Topological Sorting in C#

Tomas Takac

4.99/5 (51 votes)

Jan 27, 2015

CPOL

12 min read

79322

2277

How to sort an directed graph using topological sorting in C#

Part I

Introduction

Sorting a list of numbers or strings is easy. Sorting a list of items by a key is not complicated either. But what if you want to order a sequence of items so that an item must be preceded by all the other items it depends on? Welcome to topological sorting!

In the beginning I will show and explain a basic implementation of topological sort in C#. Then I will cover more complex scenarios and improve the solution step-by-step in the process.

Background

I came across this problem recently. We have a list of tasks that read data from a common store and then write the results back there. The trick is some of these tasks depend on results from other tasks. The engine which is running the tasks does not know anything about their internal structure so it cannot simply execute the dependencies first. We have to feed the tasks in correct order ourselves.

Source sequence with dependencies.

In the above image we have sequence of eight items named A to H. The arrows show how these depend on each other. Here A does not depend on anything else, it's a root element, B depends on C and E, while D depends on A etc. The goal is to order the items in such way that there are references from right to left only.

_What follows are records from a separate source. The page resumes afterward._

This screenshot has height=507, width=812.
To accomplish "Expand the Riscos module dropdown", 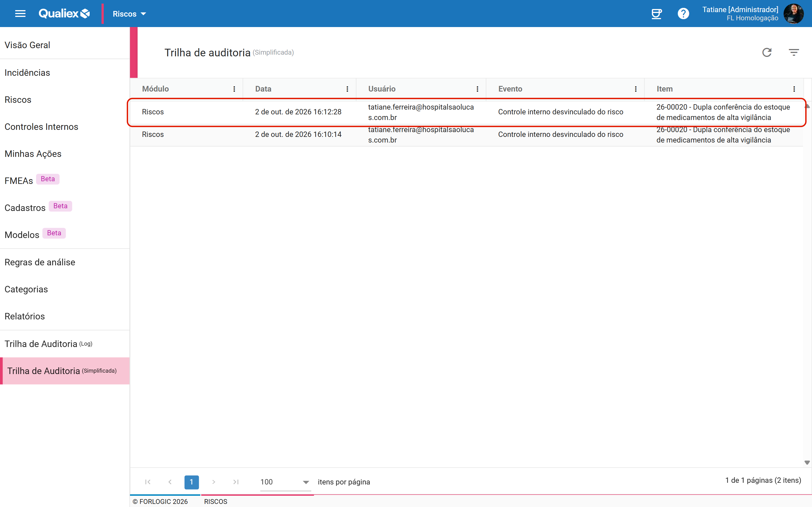I will 129,14.
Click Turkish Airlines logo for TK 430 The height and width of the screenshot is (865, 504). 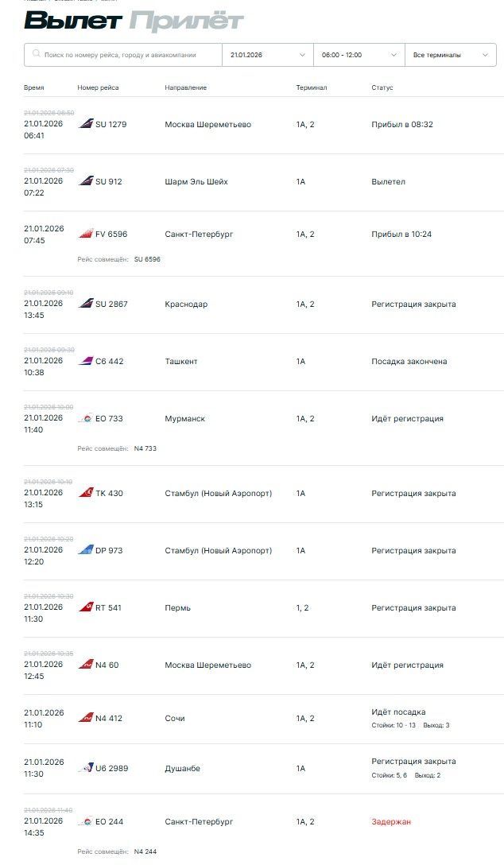(86, 493)
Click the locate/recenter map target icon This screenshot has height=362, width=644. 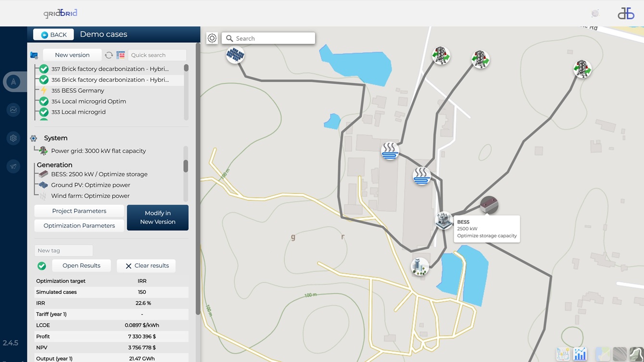(212, 38)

When I started to work on the problem I knew there is something like topological sorting but that was it. So I started to look up more information. There is a nice article about topological sorting on Wikipedia. Of course I was looking for a ready to use solution at first. After a quick search I found this implementation of the depth-first search. It wasn't quite what I needed so I grabbed the code and started from there.

The Algorithm

The depth-first search algorithm is not complicated. It works on a directed acyclic graph. Expressed in pseudocode it takes only a couple of lines:

source: the sequence of items to be sorted (input)
sorted: the list of sorted items (output)

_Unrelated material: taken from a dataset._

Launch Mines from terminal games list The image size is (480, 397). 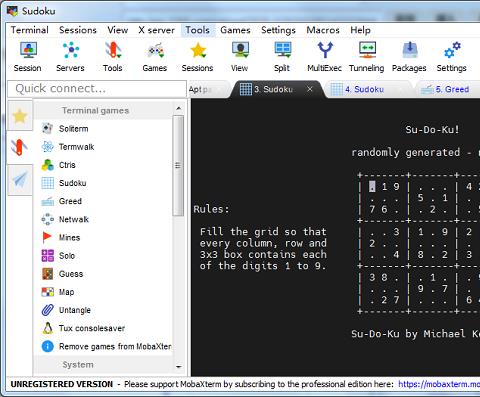pyautogui.click(x=69, y=237)
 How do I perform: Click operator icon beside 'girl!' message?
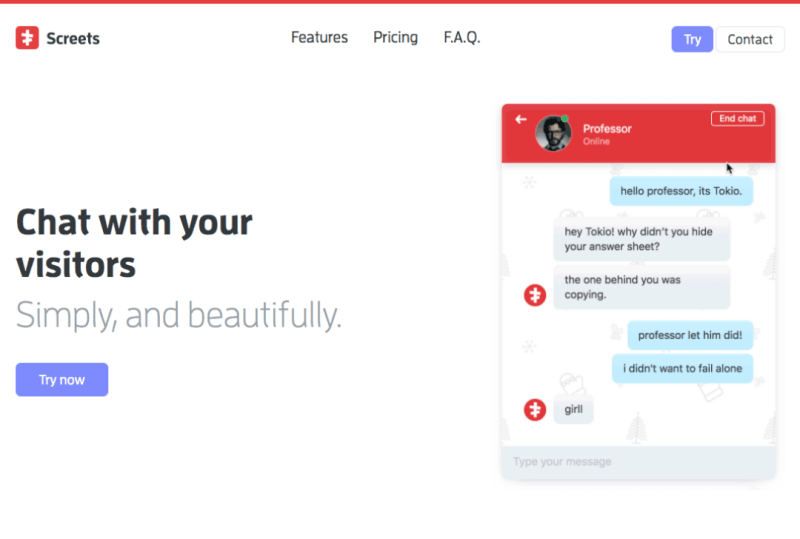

while there are unmarked nodes in source
  select an unmarked node n
  visit(n)

function visit(node n)
  if n has temporary mark then this is a cyclic dependency
  if n has no mark
    add temporary mark to n    
    for each dependency of n
      visit(dependency)
    remove temporary mark from n
    add permanent mark to n
    add n to sorted

It doesn't matter how the input is ordered or where we start. We take an item form the input and walk its dependencies. The concept of marking the items help us to keep track of already visited nodes.

The temporary mark says we are currently processing the node. So if we see that mark it means the node is its own dependency i.e. there is a cyclic reference in the graph. Permanent mark means we already processed that item and it was placed in the output. In this case we don't need to do anything as this dependency was already satisfied.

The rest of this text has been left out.